2. Anne karnından doğmakla yetinmeyip
defalarca kendisinden doğanlar…” Berk Yüksel
Herkesin iyi-kötü, yarım-yamalak bir şeyleri öğrenmek istediği; ancak eşzamanlı olarak asla “öğretilmek” istemediği bir dünyada, yapılacak en doğru şey sadece ama sadece kendi yolunu paylaşmaktır.
İnsanlara onlar sormadan anlatırsanız ve bir de üstüne üstlük kişilik problemleri varsa “dikte ediyor, didaktik” derler. Yok, bilgiye aç değilse tavana dalıp rüyalar âlemine giderler. Yok, yolları onları farklı ihtiyaçlara sürükledi ise “bu adam da ne işlerle uğraşıyor” derler,
Olmadı, dayanamadın dar pencereye üç beş kelam ettin, kelimeler penceren geri seker ve “deli mi ne” derler,
Geniş kitlelere en değerli fikirlerini, düşüncelerini, yaşamdan çıkarımlarını paylaşırsın, anlamaz suratına tükürürler…
Bu sebepten bilmek, bulmak; soran ve arayan dışındakilere susmak gerek;
kulakların çınlasın üç kere yüce “Hermes “…

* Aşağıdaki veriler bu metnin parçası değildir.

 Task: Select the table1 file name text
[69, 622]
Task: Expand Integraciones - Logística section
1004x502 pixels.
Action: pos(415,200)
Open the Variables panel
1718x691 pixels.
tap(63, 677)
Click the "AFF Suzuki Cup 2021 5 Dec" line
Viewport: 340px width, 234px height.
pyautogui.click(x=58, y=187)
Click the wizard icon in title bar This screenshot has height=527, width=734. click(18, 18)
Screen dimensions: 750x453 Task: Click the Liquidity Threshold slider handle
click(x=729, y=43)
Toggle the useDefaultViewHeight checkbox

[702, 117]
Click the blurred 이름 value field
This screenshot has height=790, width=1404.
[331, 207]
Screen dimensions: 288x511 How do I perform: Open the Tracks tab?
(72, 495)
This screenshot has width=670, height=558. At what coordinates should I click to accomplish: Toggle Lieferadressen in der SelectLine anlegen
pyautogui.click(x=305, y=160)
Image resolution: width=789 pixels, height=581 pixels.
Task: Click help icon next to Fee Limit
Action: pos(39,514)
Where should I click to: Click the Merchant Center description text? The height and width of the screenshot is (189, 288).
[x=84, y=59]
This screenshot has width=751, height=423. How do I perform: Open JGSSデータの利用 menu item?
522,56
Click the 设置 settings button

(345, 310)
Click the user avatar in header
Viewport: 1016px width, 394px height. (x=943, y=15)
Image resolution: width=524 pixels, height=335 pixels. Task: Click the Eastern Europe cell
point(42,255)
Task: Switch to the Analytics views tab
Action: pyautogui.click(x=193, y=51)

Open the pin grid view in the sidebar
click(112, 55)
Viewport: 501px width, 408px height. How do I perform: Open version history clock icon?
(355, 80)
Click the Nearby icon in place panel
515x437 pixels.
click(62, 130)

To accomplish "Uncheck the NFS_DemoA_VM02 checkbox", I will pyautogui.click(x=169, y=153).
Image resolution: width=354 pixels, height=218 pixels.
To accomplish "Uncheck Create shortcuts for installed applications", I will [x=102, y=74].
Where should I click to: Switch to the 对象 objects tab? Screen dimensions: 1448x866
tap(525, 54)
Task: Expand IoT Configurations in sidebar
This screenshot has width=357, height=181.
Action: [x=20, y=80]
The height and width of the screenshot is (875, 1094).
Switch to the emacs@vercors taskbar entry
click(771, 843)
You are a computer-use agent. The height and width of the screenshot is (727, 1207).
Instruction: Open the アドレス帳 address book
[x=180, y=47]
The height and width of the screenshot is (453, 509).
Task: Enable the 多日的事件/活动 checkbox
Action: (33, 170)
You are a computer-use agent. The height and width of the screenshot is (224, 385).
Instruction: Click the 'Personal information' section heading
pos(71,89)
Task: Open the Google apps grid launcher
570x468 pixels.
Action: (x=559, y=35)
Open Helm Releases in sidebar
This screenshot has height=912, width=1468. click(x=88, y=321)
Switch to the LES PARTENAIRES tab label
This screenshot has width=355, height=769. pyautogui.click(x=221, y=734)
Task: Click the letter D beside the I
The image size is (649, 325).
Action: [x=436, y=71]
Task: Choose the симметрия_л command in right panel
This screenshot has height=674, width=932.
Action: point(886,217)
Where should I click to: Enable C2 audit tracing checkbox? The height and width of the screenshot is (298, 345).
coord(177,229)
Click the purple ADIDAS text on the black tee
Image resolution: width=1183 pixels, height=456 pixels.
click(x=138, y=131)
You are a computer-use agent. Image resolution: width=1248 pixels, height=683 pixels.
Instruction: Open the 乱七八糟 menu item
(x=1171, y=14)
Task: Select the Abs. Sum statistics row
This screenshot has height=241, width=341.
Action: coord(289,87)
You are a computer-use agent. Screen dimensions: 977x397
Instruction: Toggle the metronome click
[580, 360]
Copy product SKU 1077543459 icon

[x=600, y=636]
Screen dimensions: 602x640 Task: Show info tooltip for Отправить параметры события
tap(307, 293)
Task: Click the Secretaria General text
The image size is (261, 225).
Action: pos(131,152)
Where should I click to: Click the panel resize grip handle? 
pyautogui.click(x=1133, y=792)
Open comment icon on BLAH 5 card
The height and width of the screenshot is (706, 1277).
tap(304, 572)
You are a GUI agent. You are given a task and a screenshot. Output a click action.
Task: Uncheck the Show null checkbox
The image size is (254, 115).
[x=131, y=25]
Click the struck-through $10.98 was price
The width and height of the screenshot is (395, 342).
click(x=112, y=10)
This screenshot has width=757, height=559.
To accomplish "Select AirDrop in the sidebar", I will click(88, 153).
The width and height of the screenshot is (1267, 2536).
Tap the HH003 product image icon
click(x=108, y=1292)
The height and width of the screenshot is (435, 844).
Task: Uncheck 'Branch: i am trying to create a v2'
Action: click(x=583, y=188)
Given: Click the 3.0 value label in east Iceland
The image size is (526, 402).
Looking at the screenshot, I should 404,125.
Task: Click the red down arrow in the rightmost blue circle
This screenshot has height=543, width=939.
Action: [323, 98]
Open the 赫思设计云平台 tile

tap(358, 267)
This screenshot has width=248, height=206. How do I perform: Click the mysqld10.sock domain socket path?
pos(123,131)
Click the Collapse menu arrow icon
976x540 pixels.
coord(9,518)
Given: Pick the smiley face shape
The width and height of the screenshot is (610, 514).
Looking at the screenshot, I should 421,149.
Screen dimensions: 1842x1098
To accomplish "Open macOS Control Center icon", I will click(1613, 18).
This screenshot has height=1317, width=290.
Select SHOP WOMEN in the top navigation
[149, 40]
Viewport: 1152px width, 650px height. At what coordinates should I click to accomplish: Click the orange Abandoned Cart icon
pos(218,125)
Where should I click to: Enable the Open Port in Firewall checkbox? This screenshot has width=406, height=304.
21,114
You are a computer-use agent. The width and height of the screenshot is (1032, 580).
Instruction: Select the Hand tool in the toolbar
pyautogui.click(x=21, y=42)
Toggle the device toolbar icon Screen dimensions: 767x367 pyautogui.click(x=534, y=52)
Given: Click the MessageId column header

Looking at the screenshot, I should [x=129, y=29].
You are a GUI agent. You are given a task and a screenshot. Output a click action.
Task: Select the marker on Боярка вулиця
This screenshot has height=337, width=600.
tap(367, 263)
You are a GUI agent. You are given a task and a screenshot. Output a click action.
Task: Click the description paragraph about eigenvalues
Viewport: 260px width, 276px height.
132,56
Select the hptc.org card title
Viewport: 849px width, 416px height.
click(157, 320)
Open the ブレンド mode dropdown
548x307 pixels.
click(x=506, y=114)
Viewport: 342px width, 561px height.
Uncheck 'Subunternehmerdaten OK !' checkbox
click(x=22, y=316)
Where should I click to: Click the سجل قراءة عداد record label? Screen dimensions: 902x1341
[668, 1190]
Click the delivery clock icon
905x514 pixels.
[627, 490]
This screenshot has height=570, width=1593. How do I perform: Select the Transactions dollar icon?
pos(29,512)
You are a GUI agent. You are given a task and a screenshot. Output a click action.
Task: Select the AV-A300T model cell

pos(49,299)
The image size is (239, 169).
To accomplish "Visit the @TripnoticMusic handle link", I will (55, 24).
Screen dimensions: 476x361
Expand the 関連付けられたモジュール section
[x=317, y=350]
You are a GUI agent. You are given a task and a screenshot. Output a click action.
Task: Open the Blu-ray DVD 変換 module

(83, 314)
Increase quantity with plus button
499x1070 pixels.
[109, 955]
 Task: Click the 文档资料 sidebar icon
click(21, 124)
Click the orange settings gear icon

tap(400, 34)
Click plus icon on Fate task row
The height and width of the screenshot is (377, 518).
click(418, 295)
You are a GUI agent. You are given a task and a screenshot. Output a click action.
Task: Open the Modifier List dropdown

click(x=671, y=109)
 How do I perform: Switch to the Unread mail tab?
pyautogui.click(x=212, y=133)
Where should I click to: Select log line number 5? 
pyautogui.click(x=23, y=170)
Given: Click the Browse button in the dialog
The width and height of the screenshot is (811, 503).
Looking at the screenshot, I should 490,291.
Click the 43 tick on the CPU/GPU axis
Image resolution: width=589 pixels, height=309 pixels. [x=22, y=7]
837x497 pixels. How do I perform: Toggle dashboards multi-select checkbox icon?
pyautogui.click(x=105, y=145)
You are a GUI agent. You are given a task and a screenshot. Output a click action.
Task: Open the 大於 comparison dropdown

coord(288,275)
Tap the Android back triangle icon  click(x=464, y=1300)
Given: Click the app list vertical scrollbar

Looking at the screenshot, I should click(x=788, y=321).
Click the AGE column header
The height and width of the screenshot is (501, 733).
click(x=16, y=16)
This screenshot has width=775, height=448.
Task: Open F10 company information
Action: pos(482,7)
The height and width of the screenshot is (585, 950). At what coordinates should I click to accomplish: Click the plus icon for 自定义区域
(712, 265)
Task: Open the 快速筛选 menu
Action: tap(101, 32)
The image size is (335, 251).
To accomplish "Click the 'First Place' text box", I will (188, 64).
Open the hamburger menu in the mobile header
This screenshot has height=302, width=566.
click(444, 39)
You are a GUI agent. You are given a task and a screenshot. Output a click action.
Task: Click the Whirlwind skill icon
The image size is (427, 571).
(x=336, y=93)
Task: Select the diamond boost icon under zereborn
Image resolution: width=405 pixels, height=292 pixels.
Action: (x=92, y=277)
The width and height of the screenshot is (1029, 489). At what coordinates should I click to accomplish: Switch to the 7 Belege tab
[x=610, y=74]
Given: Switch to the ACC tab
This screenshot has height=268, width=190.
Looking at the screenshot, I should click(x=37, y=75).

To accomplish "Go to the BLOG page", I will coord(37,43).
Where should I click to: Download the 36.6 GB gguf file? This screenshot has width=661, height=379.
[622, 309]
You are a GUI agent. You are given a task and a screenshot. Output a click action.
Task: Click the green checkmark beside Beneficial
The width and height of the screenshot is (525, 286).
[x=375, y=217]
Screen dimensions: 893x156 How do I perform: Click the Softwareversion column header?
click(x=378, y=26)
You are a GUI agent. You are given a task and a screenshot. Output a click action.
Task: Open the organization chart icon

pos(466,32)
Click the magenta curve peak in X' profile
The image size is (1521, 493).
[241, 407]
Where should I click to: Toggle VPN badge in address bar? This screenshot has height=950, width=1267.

Hayat ağacından uzak, en önemlisi kendisinden uzak; kâinata yabancı insan olamayan insan. Bağlılıklarını bağımlılık yaparak kutsuyor…
Acınası halinden mutlu, alevler onu közlerken,
“Daha da, daha da” diyor “bakar görmez” insanımsı acıdan zevk alırken,
“Odunlar bedava” diye ateşi kendi odunları ile beslerken,
Aynadaki aksinde işlenmeden giden kütüğü, obruğu, kalası göremiyor ve kendi cehenneminde, büyük bir mutlulukla yanıyor “Herkes”;
bir damla, sadece bir damla bile bilgelik suyu istemeden…
“O güzel karanlığa nazikçe gitme,
Günün sonunda yaşlılık yanmalı ve kudurmalı,
Işığın ölümüne karşı öfke, öfke…” “Interstellar” filminden…
(şair Dylan Thomas tarafından ölmek üzere olan babası için yazdığı “O
Güzel Karanlığa Nazikçe Gitme” şiirinin ilk 3 mısrası)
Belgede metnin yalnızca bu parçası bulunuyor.